> _Task brief_:
In the entries below, filter for the word "icon" and copy every matching line.

(Collected data)
※ ※ ※

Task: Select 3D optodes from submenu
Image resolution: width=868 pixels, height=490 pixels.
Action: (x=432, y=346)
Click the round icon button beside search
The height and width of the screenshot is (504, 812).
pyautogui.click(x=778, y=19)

※ ※ ※

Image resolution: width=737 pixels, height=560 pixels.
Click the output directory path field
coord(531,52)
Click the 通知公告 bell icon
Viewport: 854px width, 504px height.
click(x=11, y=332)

※ ※ ※

> _Result for this exercise_:
Click the round icon button beside search
Click the 通知公告 bell icon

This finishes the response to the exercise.